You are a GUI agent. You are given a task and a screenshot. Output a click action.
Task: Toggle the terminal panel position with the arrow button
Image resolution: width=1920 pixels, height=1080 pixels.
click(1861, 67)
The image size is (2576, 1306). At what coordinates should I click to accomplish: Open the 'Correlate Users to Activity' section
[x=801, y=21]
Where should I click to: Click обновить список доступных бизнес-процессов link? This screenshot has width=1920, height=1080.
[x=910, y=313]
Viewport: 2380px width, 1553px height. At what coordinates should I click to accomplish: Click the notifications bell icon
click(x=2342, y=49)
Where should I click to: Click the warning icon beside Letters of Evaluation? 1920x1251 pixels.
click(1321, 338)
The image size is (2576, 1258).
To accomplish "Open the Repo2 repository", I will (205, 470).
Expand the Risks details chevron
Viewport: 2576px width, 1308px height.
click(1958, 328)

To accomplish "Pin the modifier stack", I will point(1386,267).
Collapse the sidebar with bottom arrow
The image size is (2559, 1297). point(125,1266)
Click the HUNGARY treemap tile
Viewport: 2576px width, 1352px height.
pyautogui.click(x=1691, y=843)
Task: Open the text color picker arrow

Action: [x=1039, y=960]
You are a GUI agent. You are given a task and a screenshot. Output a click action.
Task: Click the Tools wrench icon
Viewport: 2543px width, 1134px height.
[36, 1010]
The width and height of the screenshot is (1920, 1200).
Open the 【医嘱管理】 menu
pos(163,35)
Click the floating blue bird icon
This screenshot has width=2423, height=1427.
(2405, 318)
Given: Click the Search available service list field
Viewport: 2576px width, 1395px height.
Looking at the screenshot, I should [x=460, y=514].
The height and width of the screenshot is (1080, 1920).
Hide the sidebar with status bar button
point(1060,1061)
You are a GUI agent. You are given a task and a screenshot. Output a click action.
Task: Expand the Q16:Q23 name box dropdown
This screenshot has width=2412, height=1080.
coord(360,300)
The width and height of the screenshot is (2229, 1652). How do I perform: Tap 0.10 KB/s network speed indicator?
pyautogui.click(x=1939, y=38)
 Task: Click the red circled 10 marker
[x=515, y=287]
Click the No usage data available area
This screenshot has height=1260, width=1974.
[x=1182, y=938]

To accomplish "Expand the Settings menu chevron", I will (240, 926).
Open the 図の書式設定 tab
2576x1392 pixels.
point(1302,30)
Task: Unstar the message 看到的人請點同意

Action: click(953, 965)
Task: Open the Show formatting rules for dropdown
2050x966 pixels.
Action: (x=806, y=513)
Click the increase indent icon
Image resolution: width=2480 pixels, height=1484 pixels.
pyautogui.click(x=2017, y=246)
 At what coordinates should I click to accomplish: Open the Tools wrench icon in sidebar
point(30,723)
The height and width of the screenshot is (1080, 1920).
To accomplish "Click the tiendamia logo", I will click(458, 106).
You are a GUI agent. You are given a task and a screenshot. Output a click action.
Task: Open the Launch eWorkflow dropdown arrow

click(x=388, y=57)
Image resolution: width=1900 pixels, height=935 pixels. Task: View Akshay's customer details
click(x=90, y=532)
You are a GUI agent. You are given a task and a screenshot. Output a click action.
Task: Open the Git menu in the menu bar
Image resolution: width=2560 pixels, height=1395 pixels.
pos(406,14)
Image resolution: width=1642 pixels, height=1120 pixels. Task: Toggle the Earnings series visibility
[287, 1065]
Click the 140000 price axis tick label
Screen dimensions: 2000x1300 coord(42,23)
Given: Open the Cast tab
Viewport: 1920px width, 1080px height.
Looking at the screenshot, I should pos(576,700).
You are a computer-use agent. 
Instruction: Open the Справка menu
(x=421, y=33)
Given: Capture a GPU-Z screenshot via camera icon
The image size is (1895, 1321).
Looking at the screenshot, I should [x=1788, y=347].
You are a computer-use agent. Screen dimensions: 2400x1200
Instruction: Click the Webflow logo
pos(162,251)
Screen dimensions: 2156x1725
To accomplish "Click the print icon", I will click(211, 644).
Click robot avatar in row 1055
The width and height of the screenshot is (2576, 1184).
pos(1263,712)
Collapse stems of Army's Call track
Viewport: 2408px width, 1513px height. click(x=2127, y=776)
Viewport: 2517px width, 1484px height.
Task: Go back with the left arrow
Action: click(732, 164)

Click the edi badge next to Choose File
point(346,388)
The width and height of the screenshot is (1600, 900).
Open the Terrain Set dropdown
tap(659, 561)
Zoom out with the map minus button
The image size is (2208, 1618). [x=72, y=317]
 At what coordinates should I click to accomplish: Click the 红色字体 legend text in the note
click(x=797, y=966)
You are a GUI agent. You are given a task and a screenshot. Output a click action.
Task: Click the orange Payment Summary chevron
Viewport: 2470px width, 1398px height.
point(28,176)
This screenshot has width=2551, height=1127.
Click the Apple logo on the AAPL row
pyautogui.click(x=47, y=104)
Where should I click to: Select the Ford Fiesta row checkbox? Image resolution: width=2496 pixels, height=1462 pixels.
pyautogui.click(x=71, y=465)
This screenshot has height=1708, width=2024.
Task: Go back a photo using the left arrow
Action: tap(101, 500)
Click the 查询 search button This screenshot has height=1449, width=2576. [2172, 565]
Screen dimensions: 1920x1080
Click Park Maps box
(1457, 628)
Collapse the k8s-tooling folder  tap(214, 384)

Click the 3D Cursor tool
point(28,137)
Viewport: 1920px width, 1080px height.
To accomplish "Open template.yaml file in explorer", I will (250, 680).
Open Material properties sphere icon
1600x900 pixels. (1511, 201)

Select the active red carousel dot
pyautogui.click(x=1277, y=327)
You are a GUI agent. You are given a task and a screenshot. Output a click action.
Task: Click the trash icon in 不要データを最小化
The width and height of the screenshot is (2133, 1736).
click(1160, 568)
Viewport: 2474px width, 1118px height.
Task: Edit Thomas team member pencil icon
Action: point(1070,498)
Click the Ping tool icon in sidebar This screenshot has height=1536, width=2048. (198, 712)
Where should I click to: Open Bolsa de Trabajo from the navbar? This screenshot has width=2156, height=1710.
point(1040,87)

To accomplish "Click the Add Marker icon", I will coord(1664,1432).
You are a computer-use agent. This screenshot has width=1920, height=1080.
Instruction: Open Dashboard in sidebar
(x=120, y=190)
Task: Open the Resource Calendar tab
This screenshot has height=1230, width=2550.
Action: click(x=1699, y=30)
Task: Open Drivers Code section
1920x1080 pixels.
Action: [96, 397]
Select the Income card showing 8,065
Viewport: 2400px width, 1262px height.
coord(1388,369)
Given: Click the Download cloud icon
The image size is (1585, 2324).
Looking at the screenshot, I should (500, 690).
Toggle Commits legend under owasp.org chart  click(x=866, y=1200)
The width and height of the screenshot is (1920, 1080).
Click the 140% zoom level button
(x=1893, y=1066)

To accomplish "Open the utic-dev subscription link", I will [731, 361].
★ ★ ★
Copy out every entry again, exactly as it was given.

You are a GUI agent. You are given a task and a screenshot. Output a click action.
Task: Toggle the terminal panel position with the arrow button
Image resolution: width=1920 pixels, height=1080 pixels.
click(1861, 67)
The image size is (2576, 1306). At what coordinates should I click to accomplish: Open the 'Correlate Users to Activity' section
[x=801, y=21]
Where should I click to: Click обновить список доступных бизнес-процессов link? This screenshot has width=1920, height=1080.
[x=910, y=313]
Viewport: 2380px width, 1553px height. At what coordinates should I click to accomplish: Click the notifications bell icon
click(x=2342, y=49)
Where should I click to: Click the warning icon beside Letters of Evaluation? 1920x1251 pixels.
click(1321, 338)
The image size is (2576, 1258).
To accomplish "Open the Repo2 repository", I will (205, 470).
Expand the Risks details chevron
Viewport: 2576px width, 1308px height.
click(1958, 328)

To accomplish "Pin the modifier stack", I will point(1386,267).
Collapse the sidebar with bottom arrow
The image size is (2559, 1297). point(125,1266)
Click the HUNGARY treemap tile
Viewport: 2576px width, 1352px height.
pyautogui.click(x=1691, y=843)
Task: Open the text color picker arrow

Action: [x=1039, y=960]
You are a GUI agent. You are given a task and a screenshot. Output a click action.
Task: Click the Tools wrench icon
Viewport: 2543px width, 1134px height.
[36, 1010]
The width and height of the screenshot is (1920, 1200).
Open the 【医嘱管理】 menu
pos(163,35)
Click the floating blue bird icon
This screenshot has width=2423, height=1427.
(2405, 318)
Given: Click the Search available service list field
Viewport: 2576px width, 1395px height.
Looking at the screenshot, I should [x=460, y=514].
The height and width of the screenshot is (1080, 1920).
Hide the sidebar with status bar button
point(1060,1061)
You are a GUI agent. You are given a task and a screenshot. Output a click action.
Task: Expand the Q16:Q23 name box dropdown
This screenshot has width=2412, height=1080.
coord(360,300)
The width and height of the screenshot is (2229, 1652). How do I perform: Tap 0.10 KB/s network speed indicator?
pyautogui.click(x=1939, y=38)
 Task: Click the red circled 10 marker
[x=515, y=287]
Click the No usage data available area
This screenshot has height=1260, width=1974.
[x=1182, y=938]

To accomplish "Expand the Settings menu chevron", I will (240, 926).
Open the 図の書式設定 tab
2576x1392 pixels.
point(1302,30)
Task: Unstar the message 看到的人請點同意

Action: click(953, 965)
Task: Open the Show formatting rules for dropdown
2050x966 pixels.
Action: (x=806, y=513)
Click the increase indent icon
Image resolution: width=2480 pixels, height=1484 pixels.
pyautogui.click(x=2017, y=246)
 At what coordinates should I click to accomplish: Open the Tools wrench icon in sidebar
point(30,723)
The height and width of the screenshot is (1080, 1920).
To accomplish "Click the tiendamia logo", I will click(458, 106).
You are a GUI agent. You are given a task and a screenshot. Output a click action.
Task: Open the Launch eWorkflow dropdown arrow

click(x=388, y=57)
Image resolution: width=1900 pixels, height=935 pixels. Task: View Akshay's customer details
click(x=90, y=532)
You are a GUI agent. You are given a task and a screenshot. Output a click action.
Task: Open the Git menu in the menu bar
Image resolution: width=2560 pixels, height=1395 pixels.
pos(406,14)
Image resolution: width=1642 pixels, height=1120 pixels. Task: Toggle the Earnings series visibility
[287, 1065]
Click the 140000 price axis tick label
Screen dimensions: 2000x1300 coord(42,23)
Given: Open the Cast tab
Viewport: 1920px width, 1080px height.
Looking at the screenshot, I should pos(576,700).
You are a computer-use agent. 
Instruction: Open the Справка menu
(x=421, y=33)
Given: Capture a GPU-Z screenshot via camera icon
The image size is (1895, 1321).
Looking at the screenshot, I should [x=1788, y=347].
You are a computer-use agent. Screen dimensions: 2400x1200
Instruction: Click the Webflow logo
pos(162,251)
Screen dimensions: 2156x1725
To accomplish "Click the print icon", I will click(211, 644).
Click robot avatar in row 1055
The width and height of the screenshot is (2576, 1184).
pos(1263,712)
Collapse stems of Army's Call track
Viewport: 2408px width, 1513px height. click(x=2127, y=776)
Viewport: 2517px width, 1484px height.
Task: Go back with the left arrow
Action: click(732, 164)

Click the edi badge next to Choose File
point(346,388)
The width and height of the screenshot is (1600, 900).
Open the Terrain Set dropdown
tap(659, 561)
Zoom out with the map minus button
The image size is (2208, 1618). [x=72, y=317]
 At what coordinates should I click to accomplish: Click the 红色字体 legend text in the note
click(x=797, y=966)
You are a GUI agent. You are given a task and a screenshot. Output a click action.
Task: Click the orange Payment Summary chevron
Viewport: 2470px width, 1398px height.
point(28,176)
This screenshot has width=2551, height=1127.
Click the Apple logo on the AAPL row
pyautogui.click(x=47, y=104)
Where should I click to: Select the Ford Fiesta row checkbox? Image resolution: width=2496 pixels, height=1462 pixels.
pyautogui.click(x=71, y=465)
This screenshot has height=1708, width=2024.
Task: Go back a photo using the left arrow
Action: tap(101, 500)
Click the 查询 search button This screenshot has height=1449, width=2576. [2172, 565]
Screen dimensions: 1920x1080
Click Park Maps box
(1457, 628)
Collapse the k8s-tooling folder  tap(214, 384)

Click the 3D Cursor tool
point(28,137)
Viewport: 1920px width, 1080px height.
To accomplish "Open template.yaml file in explorer", I will (250, 680).
Open Material properties sphere icon
1600x900 pixels. (1511, 201)

Select the active red carousel dot
pyautogui.click(x=1277, y=327)
You are a GUI agent. You are given a task and a screenshot. Output a click action.
Task: Click the trash icon in 不要データを最小化
The width and height of the screenshot is (2133, 1736).
click(1160, 568)
Viewport: 2474px width, 1118px height.
Task: Edit Thomas team member pencil icon
Action: point(1070,498)
Click the Ping tool icon in sidebar This screenshot has height=1536, width=2048. (198, 712)
Where should I click to: Open Bolsa de Trabajo from the navbar? This screenshot has width=2156, height=1710.
point(1040,87)

To accomplish "Click the Add Marker icon", I will coord(1664,1432).
You are a computer-use agent. This screenshot has width=1920, height=1080.
Instruction: Open Dashboard in sidebar
(x=120, y=190)
Task: Open the Resource Calendar tab
This screenshot has height=1230, width=2550.
Action: click(x=1699, y=30)
Task: Open Drivers Code section
1920x1080 pixels.
Action: [96, 397]
Select the Income card showing 8,065
Viewport: 2400px width, 1262px height.
coord(1388,369)
Given: Click the Download cloud icon
The image size is (1585, 2324).
Looking at the screenshot, I should (500, 690).
Toggle Commits legend under owasp.org chart  click(x=866, y=1200)
The width and height of the screenshot is (1920, 1080).
Click the 140% zoom level button
(x=1893, y=1066)

To accomplish "Open the utic-dev subscription link", I will [731, 361].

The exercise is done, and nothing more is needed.